Category Archives: The Zeitgeist

Beck’s Left The Building

Glenn Beck, Media, Pop-Culture, The Zeitgeist, Uncategorized

Glenn Beck believes that the blackboard has made him a philosopher king, a teacher. Most of the Glenn Beck Show, unfortunately, is now devoid of useful information. it wasn’t always so. I was, as you recall, a big Beck fan. Since I require information—news, data—I opt for Hardball. A horrible prospect, I know, but Chris Matthews’ currency, however debauched, is the news of the day. The same cannot be said for the Beck hour. Hardball also gets me the progressive perspective. I have to keep abreast of Left-liberal thinking on the issues, since it is never intuitive.

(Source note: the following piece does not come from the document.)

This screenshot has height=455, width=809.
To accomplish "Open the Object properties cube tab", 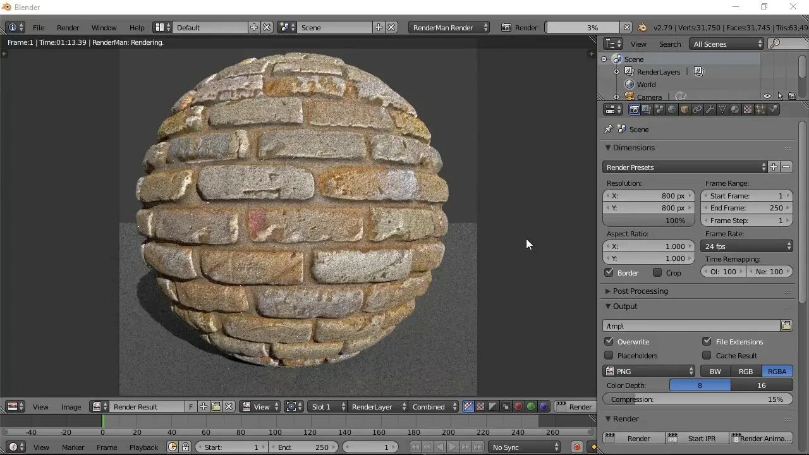I will click(684, 109).
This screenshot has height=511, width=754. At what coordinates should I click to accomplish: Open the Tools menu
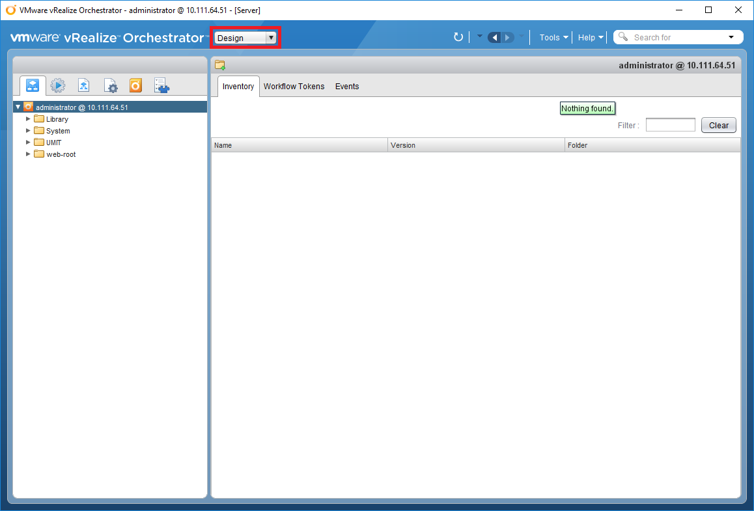pos(553,37)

From Beck you get the following:

Sighs.
Nods.
Lots of self-affirmation (Glenn said this and that years ago).
More ego announcements and exhortations to TiVo upcoming segments
Mention of George Soros (who also recognizes Glenn for the threat he is)

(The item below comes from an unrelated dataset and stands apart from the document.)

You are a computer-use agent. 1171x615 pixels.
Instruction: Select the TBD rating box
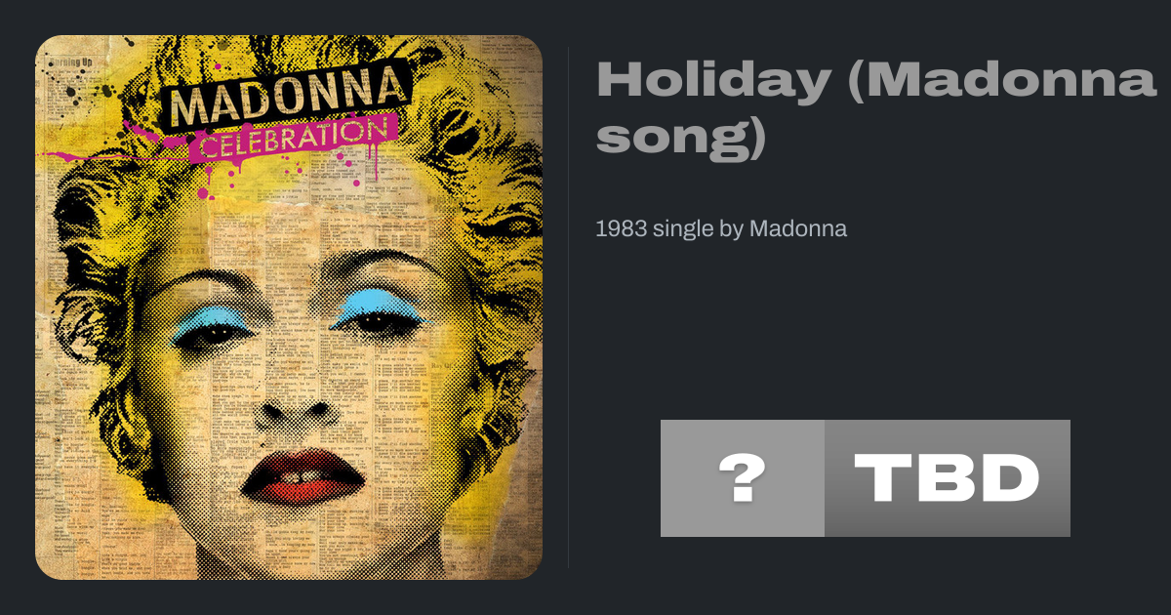[948, 478]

Today Beck was pushing for an answer his rapt audience was unable to give him because, mercifully, they do not “think outside the box” like he does (he kept trying to get them to be as “creative”). Beck asked those present in the studio what could transpire when Germany, forced to bailout out Europe, felt backed to the wall. Of course, knowing how he thinks (and he has maligned the Europeans in the past), I knew that what Glenn wanted to hear was this: given their history, the productive and pedantic Germans could well turn to fascism if forced into an economic corner.

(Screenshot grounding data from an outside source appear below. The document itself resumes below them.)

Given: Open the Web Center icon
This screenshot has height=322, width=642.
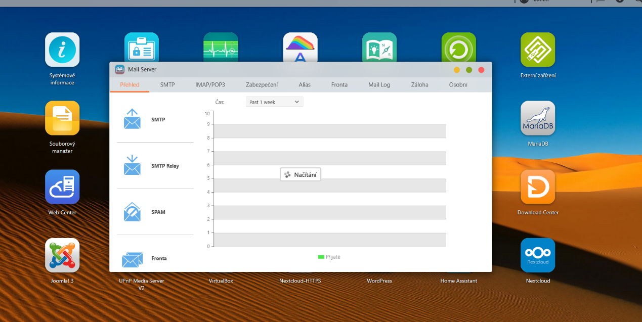Looking at the screenshot, I should [62, 187].
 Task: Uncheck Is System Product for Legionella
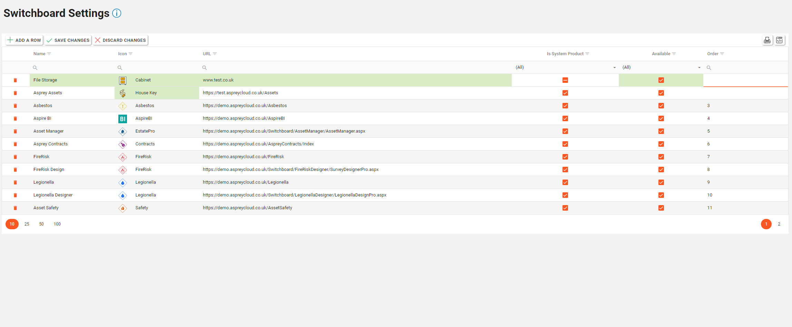pos(565,183)
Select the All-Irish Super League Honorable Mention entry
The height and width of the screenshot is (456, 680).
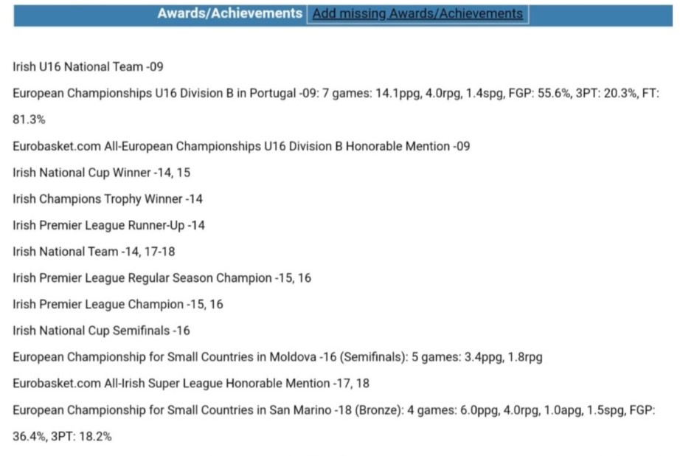191,384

In the past, Beck has attempted to provide historical information. Now he only alludes to the need to know history so as not to repeat it, study it, buy books about it (his).

Other repetitive themes:

Dark times are ahead (well, dah!)
Help your neighbors.
Pray
Be true to yourself.
Be honorable
Sign up for my …

I don’t watch Oprah. Why would I watch her conservative, male counterpart? I want the old Beck back but that bloke has left the building and is levitating high above it.

I guess Judge Napolitano, on at 5:00PM at Fox Business, makes up for it all.

Braggadocio Broadcasting

Anti-Semitism, Glenn Beck, Judaism & Jews, Media, Pop-Culture, The Zeitgeist

Glenn Beck was once informative and edgy. No longer. These days the Fox News Talker is mostly tedious, windy, preachy and plain spaced-out. “Spooky Dude” is a sobriquet Beck uses to describe his latest personal nemesis, George Soros, about whom he intones for hours on end, aided by the usual indecipherable charts. Beck is one spooked-out dude.

Beck is too boring and marshals too few facts to persuade me of anything he says these days. However, no matter the number of fatuities Beck disgorges in one session, one thing is clear: he is not an anti-Semite. Beck is no hater; he’s a nice guy. He has just become so fat-headed that he believes his own hype. A muddle-headed man who has deluded himself about being a philosopher king will ad lib himself into trouble.

Our man from La Mancha is aping Bill O’Reilly. BO’s show revolves around BO and his encounters. The mental midgets of The View will pick a fight with BO, and BO will devote the week to discussing the implications for the nation of his squabble with some bitches. Their body language he’ll dissect (“analyze” is his term for wanking on-air with junk science), his body odor his expert will break down; he’ll invite guests on to praise him and damn the dames, and vise versa, on and on.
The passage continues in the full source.